Simulation Study of the Arrhythmogenic Effects of Two Missense Mutations in Human Atrial Fibrillation

Abstract

[EN] Genetic mutations affecting genes encoding for ion channel protein structures have been associated with the presence of atrial fibrillation (AF) in healthy individuals. The aim of this study is to model and simulate the effects of two gain-of-function mutations found in literature, T895M and T436M, and affecting the rapid delayed rectifier potassium current. Courtemanche human atrial model has been chosen to reproduce myocytes behaviour and an optimization algorithm has been employed to fit model parameters to experimental data.

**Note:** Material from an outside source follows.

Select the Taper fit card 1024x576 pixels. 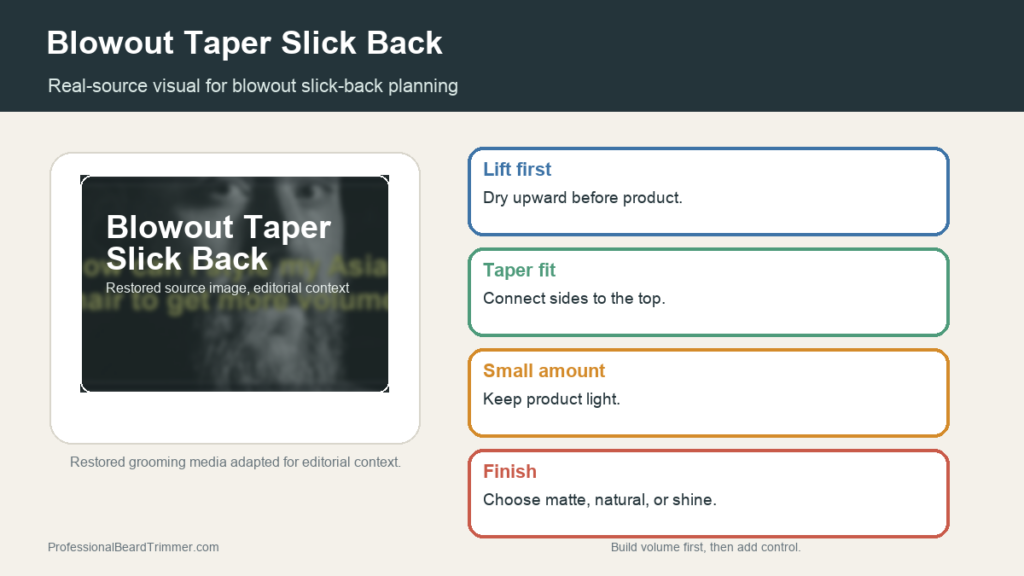709,293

Single cell and tissue patch simulations have been performed to study the effects of the two mutations in control, paroxysmal and permanent AF conditions, both in right and left atrium. 0D simulations revealed that both mutations cause an increase in IKr current, leading to action potential duration shortening and flattening of restitution curves, especially in presence of the mutation T895M. Initiation of a re-entrant activity in 2D simulations were possible both in case of T895M and T436M. The study reports the arrhythmogenicity of the two mutants and reveals T895M having a stronger effect with respect to T436M, in particular in control rather than in paroxysmal and permanent AF conditions. Differences in the dynamics of the two mutations highlight the importance of a patient-specific approach in planning targeted drug therapies.